[Stored items]
-- Opening Marker --
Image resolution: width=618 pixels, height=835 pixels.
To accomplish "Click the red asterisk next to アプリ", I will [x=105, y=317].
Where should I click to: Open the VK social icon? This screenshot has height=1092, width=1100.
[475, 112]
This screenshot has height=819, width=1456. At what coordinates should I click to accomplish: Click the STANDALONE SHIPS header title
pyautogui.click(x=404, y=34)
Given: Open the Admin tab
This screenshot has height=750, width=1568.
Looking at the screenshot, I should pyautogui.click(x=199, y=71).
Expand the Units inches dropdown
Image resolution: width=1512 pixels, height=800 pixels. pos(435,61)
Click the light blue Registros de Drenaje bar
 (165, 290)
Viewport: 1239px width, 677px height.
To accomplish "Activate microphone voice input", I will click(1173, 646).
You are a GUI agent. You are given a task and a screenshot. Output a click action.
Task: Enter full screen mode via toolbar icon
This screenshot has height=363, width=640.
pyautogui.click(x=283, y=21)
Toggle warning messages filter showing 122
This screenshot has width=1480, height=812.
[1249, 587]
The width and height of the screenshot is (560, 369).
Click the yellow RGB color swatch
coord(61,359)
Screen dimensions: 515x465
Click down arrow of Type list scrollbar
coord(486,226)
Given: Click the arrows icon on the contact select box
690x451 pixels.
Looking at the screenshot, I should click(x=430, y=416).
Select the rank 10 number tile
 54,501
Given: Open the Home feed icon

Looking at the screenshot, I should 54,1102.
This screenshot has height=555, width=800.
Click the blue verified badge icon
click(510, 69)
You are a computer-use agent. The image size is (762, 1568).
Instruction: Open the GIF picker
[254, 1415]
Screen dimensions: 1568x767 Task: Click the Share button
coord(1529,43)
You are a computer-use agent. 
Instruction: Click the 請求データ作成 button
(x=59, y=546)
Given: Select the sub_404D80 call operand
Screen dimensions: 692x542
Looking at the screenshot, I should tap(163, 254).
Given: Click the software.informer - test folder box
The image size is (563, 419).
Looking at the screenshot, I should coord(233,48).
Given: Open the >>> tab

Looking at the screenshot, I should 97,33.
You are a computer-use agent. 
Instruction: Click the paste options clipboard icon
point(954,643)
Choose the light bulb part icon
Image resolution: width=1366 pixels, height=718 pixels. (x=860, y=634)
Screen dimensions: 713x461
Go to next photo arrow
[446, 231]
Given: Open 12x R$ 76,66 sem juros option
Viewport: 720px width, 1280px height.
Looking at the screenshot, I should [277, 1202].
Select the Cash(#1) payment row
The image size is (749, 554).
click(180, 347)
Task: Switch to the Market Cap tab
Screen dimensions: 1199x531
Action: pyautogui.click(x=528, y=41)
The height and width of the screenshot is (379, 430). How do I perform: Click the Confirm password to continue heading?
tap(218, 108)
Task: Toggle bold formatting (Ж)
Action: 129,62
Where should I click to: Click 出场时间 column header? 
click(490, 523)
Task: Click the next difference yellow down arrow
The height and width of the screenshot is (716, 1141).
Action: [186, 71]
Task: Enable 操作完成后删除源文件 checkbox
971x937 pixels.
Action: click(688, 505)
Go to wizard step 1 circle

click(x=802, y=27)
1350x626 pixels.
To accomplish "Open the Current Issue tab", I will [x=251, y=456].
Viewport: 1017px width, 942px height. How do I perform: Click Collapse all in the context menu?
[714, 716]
-- Closing Marker --
= What you need to do =
Read through the entries above, and wherever a line holds the string "agent", copy it.

= Result =
You are a GUI agent. You are given a task and a screenshot. Output a click action.
You are a computer-use agent. The image size is (762, 1568).
You are a computer-use agent. 
You are a computer-use agent. 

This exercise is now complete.